ASSIGNMENT:
Report all lines of the records that contain "target".

(Stored records)
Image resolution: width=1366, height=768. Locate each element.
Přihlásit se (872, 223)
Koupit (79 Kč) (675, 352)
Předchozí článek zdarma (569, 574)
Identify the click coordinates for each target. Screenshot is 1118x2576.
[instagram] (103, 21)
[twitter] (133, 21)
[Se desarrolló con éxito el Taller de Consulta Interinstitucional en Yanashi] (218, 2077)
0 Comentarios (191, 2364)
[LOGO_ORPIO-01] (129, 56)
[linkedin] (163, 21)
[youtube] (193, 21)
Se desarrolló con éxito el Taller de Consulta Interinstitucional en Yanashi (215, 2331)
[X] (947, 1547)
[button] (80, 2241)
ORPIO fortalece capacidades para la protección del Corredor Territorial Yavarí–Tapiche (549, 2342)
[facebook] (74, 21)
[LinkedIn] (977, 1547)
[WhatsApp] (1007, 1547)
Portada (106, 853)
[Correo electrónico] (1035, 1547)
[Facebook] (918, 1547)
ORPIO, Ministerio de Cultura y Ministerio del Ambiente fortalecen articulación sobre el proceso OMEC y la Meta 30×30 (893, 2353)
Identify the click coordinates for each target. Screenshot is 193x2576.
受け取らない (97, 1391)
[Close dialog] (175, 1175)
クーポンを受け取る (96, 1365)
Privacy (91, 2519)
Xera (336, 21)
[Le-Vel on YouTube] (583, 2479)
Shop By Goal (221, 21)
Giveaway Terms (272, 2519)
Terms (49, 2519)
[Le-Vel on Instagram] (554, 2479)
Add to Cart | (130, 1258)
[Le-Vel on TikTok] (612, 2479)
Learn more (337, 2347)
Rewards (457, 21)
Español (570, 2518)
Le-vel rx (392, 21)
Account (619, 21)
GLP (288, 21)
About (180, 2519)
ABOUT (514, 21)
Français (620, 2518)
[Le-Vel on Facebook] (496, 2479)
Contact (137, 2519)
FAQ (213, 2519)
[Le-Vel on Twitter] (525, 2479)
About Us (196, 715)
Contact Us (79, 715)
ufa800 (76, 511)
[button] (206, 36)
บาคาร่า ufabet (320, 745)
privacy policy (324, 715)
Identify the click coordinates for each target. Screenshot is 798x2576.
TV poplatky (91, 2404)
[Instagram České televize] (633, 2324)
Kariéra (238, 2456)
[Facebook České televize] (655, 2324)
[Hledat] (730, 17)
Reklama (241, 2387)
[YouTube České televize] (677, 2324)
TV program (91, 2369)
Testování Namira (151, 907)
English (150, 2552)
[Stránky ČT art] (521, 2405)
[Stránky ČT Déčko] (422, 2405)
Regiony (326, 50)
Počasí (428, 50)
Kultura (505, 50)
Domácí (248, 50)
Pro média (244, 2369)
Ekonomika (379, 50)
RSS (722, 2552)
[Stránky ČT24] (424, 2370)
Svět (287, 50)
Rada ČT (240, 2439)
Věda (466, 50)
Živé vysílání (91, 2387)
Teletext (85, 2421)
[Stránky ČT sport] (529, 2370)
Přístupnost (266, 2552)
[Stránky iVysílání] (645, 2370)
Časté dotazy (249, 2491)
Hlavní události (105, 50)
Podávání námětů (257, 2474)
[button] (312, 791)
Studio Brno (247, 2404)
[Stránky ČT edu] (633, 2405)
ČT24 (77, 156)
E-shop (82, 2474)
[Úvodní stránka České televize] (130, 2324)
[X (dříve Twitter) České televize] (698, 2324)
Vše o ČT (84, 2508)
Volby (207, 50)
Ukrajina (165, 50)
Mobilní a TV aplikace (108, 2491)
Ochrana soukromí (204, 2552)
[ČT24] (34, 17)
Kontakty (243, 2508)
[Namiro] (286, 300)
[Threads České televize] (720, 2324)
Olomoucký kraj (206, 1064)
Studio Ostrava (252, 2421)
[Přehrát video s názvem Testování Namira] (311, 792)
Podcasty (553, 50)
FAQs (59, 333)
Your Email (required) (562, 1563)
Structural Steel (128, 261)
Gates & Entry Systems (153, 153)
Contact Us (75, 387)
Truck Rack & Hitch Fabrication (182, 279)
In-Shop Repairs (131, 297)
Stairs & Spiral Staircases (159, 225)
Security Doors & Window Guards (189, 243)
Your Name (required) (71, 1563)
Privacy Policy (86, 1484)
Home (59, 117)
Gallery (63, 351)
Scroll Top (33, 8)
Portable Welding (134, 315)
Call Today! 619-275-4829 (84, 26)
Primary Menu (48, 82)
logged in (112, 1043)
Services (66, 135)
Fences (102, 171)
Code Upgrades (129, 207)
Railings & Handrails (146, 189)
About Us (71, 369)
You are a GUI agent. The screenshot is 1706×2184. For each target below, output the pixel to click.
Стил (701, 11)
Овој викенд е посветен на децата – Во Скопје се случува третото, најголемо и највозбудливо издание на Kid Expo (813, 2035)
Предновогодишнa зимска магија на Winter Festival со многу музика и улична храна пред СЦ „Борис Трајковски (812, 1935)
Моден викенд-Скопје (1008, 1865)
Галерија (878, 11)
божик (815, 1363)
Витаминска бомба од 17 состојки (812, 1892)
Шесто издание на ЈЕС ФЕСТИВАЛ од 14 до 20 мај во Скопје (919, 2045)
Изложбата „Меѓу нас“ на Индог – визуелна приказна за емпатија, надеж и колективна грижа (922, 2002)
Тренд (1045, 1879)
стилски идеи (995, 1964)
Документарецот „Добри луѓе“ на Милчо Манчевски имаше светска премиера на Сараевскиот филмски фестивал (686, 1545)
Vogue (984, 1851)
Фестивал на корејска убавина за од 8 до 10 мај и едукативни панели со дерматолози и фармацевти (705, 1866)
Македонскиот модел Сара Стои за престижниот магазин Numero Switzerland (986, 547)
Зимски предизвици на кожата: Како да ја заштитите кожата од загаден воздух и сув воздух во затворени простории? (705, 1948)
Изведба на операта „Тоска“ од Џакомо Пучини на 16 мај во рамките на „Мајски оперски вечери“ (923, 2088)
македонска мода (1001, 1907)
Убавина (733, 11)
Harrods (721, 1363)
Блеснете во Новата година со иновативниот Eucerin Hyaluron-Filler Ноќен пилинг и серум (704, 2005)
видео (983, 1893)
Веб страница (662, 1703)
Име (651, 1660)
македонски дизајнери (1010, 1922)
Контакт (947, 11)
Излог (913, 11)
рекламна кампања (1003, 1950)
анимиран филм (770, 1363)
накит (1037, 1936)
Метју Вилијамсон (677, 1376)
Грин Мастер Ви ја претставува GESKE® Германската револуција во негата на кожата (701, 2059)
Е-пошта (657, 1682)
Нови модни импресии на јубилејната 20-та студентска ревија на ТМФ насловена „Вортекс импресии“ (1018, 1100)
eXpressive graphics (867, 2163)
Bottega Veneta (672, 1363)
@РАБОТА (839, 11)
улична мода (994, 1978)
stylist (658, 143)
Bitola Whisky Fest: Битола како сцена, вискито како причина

RESULT OF THIS EXERCISE:
Identify the click coordinates for each target. Screenshot is 1118x2576.
Identify the click coordinates for each target. Screenshot is 193x2576.
Identify the click coordinates for each target. Screenshot is 798x2576.
You are a GUI agent. The screenshot is 1706×2184. For each target below, output the pixel to click.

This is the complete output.